### INSTRUCTION
Rewrite the items below, changing every "At what coordinates should I click to accomplish" to "Which point should I click to accomplish" and keeping everything else the same.

Start of DATA SUPPLIED

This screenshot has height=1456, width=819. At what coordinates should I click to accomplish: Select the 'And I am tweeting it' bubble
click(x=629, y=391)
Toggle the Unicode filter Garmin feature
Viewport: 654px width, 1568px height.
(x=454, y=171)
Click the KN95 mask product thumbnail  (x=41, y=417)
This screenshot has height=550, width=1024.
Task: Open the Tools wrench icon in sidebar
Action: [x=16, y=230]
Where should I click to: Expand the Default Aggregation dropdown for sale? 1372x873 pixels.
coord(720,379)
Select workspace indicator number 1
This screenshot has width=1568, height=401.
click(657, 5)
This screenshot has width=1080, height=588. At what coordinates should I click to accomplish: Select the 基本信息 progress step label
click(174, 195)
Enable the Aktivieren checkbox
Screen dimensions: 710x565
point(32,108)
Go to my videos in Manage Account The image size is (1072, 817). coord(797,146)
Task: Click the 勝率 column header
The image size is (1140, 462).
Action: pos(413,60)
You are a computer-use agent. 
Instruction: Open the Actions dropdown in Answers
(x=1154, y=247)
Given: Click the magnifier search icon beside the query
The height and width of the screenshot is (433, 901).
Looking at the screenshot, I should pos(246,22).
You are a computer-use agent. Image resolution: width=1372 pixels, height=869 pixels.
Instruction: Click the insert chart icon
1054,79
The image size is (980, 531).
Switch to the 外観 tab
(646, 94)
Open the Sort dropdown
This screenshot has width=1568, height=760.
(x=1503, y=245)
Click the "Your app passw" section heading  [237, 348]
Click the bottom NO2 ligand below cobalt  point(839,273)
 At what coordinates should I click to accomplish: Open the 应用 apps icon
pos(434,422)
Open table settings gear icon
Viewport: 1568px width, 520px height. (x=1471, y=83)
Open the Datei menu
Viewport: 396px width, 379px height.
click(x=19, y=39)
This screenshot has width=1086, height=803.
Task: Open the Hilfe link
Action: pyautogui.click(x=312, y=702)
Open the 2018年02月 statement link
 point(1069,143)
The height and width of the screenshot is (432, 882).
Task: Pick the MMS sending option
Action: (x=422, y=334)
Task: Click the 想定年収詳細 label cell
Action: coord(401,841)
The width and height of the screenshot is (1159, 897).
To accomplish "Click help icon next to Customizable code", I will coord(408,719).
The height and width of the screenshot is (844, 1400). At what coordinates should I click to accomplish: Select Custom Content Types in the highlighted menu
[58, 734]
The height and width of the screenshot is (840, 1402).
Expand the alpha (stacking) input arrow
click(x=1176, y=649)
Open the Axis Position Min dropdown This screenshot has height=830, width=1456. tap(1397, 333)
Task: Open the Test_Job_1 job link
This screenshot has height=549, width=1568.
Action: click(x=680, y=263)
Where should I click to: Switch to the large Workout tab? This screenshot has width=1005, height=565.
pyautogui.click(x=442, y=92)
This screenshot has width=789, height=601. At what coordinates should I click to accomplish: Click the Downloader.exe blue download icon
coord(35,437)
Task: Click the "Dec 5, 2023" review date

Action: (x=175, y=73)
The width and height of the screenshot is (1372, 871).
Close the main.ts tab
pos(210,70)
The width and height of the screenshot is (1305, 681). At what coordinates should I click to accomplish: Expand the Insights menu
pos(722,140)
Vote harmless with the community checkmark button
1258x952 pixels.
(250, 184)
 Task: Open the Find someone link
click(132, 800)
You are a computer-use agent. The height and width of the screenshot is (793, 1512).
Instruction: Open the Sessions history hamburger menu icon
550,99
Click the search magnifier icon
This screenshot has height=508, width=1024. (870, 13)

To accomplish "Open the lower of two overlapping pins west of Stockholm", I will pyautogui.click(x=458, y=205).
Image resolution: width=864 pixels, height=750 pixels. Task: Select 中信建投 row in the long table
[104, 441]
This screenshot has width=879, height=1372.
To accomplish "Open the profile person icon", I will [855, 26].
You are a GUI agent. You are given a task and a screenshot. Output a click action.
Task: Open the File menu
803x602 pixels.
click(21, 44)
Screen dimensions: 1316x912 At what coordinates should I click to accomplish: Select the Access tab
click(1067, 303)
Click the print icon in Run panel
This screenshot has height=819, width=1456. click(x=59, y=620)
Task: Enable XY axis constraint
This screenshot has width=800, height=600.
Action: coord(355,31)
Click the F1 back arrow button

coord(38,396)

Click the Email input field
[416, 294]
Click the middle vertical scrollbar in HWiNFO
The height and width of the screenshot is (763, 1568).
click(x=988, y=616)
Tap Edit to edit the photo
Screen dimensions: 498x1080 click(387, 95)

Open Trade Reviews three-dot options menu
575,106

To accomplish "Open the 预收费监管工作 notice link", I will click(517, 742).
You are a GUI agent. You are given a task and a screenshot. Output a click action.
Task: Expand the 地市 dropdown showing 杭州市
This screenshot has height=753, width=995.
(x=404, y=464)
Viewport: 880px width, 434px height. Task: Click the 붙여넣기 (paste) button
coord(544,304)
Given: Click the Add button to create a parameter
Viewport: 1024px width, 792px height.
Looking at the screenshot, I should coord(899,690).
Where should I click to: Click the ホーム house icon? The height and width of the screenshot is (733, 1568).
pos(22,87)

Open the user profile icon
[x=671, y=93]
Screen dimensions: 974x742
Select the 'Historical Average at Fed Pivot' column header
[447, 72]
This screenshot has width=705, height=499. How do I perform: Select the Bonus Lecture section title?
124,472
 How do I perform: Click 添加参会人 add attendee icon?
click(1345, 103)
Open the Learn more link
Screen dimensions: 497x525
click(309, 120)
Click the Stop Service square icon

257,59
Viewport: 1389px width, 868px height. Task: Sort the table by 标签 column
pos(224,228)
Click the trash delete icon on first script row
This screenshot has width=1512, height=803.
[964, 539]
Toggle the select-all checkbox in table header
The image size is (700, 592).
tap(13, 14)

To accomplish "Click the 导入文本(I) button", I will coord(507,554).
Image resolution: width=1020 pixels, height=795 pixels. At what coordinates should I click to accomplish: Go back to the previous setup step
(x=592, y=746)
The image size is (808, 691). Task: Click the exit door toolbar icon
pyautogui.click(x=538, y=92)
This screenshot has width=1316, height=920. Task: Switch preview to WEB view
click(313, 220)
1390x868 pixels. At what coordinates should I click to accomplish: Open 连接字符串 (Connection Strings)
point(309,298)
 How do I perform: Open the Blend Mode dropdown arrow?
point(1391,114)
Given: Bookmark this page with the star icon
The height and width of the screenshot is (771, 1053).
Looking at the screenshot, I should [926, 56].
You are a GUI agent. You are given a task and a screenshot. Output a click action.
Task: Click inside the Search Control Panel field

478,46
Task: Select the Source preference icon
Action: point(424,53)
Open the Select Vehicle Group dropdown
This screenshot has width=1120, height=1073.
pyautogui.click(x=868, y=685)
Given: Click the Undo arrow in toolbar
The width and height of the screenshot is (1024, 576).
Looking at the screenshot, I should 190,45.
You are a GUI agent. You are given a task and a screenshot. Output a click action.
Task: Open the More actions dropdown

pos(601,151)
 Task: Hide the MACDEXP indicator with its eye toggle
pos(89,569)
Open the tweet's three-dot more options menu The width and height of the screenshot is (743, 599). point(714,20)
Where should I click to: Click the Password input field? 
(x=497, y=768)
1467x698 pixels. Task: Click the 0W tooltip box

End of DATA SUPPLIED

### ANSWER TO THE PROBLEM
This screenshot has height=1456, width=819. Which point should I click to accomplish: Select the 'And I am tweeting it' bubble
click(x=629, y=391)
Toggle the Unicode filter Garmin feature
Viewport: 654px width, 1568px height.
(x=454, y=171)
Click the KN95 mask product thumbnail  (x=41, y=417)
This screenshot has height=550, width=1024.
Task: Open the Tools wrench icon in sidebar
Action: [x=16, y=230]
Where should I click to: Expand the Default Aggregation dropdown for sale? 1372x873 pixels.
coord(720,379)
Select workspace indicator number 1
This screenshot has width=1568, height=401.
click(657, 5)
This screenshot has width=1080, height=588. Which point should I click to accomplish: Select the 基本信息 progress step label
click(174, 195)
Enable the Aktivieren checkbox
Screen dimensions: 710x565
point(32,108)
Go to my videos in Manage Account The image size is (1072, 817). coord(797,146)
Task: Click the 勝率 column header
The image size is (1140, 462).
Action: pos(413,60)
You are a computer-use agent. 
Instruction: Open the Actions dropdown in Answers
(x=1154, y=247)
Given: Click the magnifier search icon beside the query
The height and width of the screenshot is (433, 901).
Looking at the screenshot, I should pos(246,22).
You are a computer-use agent. Image resolution: width=1372 pixels, height=869 pixels.
Instruction: Click the insert chart icon
1054,79
The image size is (980, 531).
Switch to the 外観 tab
(646, 94)
Open the Sort dropdown
This screenshot has width=1568, height=760.
(x=1503, y=245)
Click the "Your app passw" section heading  [237, 348]
Click the bottom NO2 ligand below cobalt  point(839,273)
 Which point should I click to accomplish: Open the 应用 apps icon
pos(434,422)
Open table settings gear icon
Viewport: 1568px width, 520px height. (x=1471, y=83)
Open the Datei menu
Viewport: 396px width, 379px height.
click(x=19, y=39)
This screenshot has width=1086, height=803.
Task: Open the Hilfe link
Action: pyautogui.click(x=312, y=702)
Open the 2018年02月 statement link
 point(1069,143)
The height and width of the screenshot is (432, 882).
Task: Pick the MMS sending option
Action: (x=422, y=334)
Task: Click the 想定年収詳細 label cell
Action: coord(401,841)
The width and height of the screenshot is (1159, 897).
To accomplish "Click help icon next to Customizable code", I will coord(408,719).
The height and width of the screenshot is (844, 1400). Which point should I click to accomplish: Select Custom Content Types in the highlighted menu
[58, 734]
The height and width of the screenshot is (840, 1402).
Expand the alpha (stacking) input arrow
click(x=1176, y=649)
Open the Axis Position Min dropdown This screenshot has height=830, width=1456. tap(1397, 333)
Task: Open the Test_Job_1 job link
This screenshot has height=549, width=1568.
Action: click(x=680, y=263)
Where should I click to: Switch to the large Workout tab? This screenshot has width=1005, height=565.
pyautogui.click(x=442, y=92)
This screenshot has width=789, height=601. Which point should I click to accomplish: Click the Downloader.exe blue download icon
coord(35,437)
Task: Click the "Dec 5, 2023" review date

Action: (x=175, y=73)
The width and height of the screenshot is (1372, 871).
Close the main.ts tab
pos(210,70)
The width and height of the screenshot is (1305, 681). Which point should I click to accomplish: Expand the Insights menu
pos(722,140)
Vote harmless with the community checkmark button
1258x952 pixels.
(250, 184)
 Task: Open the Find someone link
click(132, 800)
You are a computer-use agent. The height and width of the screenshot is (793, 1512).
Instruction: Open the Sessions history hamburger menu icon
550,99
Click the search magnifier icon
This screenshot has height=508, width=1024. (870, 13)

To accomplish "Open the lower of two overlapping pins west of Stockholm", I will pyautogui.click(x=458, y=205).
Image resolution: width=864 pixels, height=750 pixels. Task: Select 中信建投 row in the long table
[104, 441]
This screenshot has width=879, height=1372.
To accomplish "Open the profile person icon", I will [855, 26].
You are a GUI agent. You are given a task and a screenshot. Output a click action.
Task: Open the File menu
803x602 pixels.
click(21, 44)
Screen dimensions: 1316x912 Which point should I click to accomplish: Select the Access tab
click(1067, 303)
Click the print icon in Run panel
This screenshot has height=819, width=1456. click(x=59, y=620)
Task: Enable XY axis constraint
This screenshot has width=800, height=600.
Action: coord(355,31)
Click the F1 back arrow button

coord(38,396)

Click the Email input field
[416, 294]
Click the middle vertical scrollbar in HWiNFO
The height and width of the screenshot is (763, 1568).
click(x=988, y=616)
Tap Edit to edit the photo
Screen dimensions: 498x1080 click(387, 95)

Open Trade Reviews three-dot options menu
575,106

To accomplish "Open the 预收费监管工作 notice link", I will click(517, 742).
You are a GUI agent. You are given a task and a screenshot. Output a click action.
Task: Expand the 地市 dropdown showing 杭州市
This screenshot has height=753, width=995.
(x=404, y=464)
Viewport: 880px width, 434px height. Task: Click the 붙여넣기 (paste) button
coord(544,304)
Given: Click the Add button to create a parameter
Viewport: 1024px width, 792px height.
Looking at the screenshot, I should coord(899,690).
Where should I click to: Click the ホーム house icon? The height and width of the screenshot is (733, 1568).
pos(22,87)

Open the user profile icon
[x=671, y=93]
Screen dimensions: 974x742
Select the 'Historical Average at Fed Pivot' column header
[447, 72]
This screenshot has width=705, height=499. How do I perform: Select the Bonus Lecture section title?
124,472
 How do I perform: Click 添加参会人 add attendee icon?
click(1345, 103)
Open the Learn more link
Screen dimensions: 497x525
click(309, 120)
Click the Stop Service square icon

257,59
Viewport: 1389px width, 868px height. Task: Sort the table by 标签 column
pos(224,228)
Click the trash delete icon on first script row
This screenshot has width=1512, height=803.
[964, 539]
Toggle the select-all checkbox in table header
The image size is (700, 592).
tap(13, 14)

To accomplish "Click the 导入文本(I) button", I will coord(507,554).
Image resolution: width=1020 pixels, height=795 pixels. Which point should I click to accomplish: Go back to the previous setup step
(x=592, y=746)
The image size is (808, 691). Task: Click the exit door toolbar icon
pyautogui.click(x=538, y=92)
This screenshot has width=1316, height=920. Task: Switch preview to WEB view
click(313, 220)
1390x868 pixels. Which point should I click to accomplish: Open 连接字符串 (Connection Strings)
point(309,298)
 How do I perform: Open the Blend Mode dropdown arrow?
point(1391,114)
Given: Bookmark this page with the star icon
The height and width of the screenshot is (771, 1053).
Looking at the screenshot, I should [926, 56].
You are a GUI agent. You are given a task and a screenshot. Output a click action.
Task: Click inside the Search Control Panel field

478,46
Task: Select the Source preference icon
Action: point(424,53)
Open the Select Vehicle Group dropdown
This screenshot has width=1120, height=1073.
pyautogui.click(x=868, y=685)
Given: Click the Undo arrow in toolbar
The width and height of the screenshot is (1024, 576).
Looking at the screenshot, I should 190,45.
You are a GUI agent. You are given a task and a screenshot. Output a click action.
Task: Open the More actions dropdown

pos(601,151)
 Task: Hide the MACDEXP indicator with its eye toggle
pos(89,569)
Open the tweet's three-dot more options menu The width and height of the screenshot is (743, 599). point(714,20)
Where should I click to: Click the Password input field? 
(x=497, y=768)
1467x698 pixels. Task: Click the 0W tooltip box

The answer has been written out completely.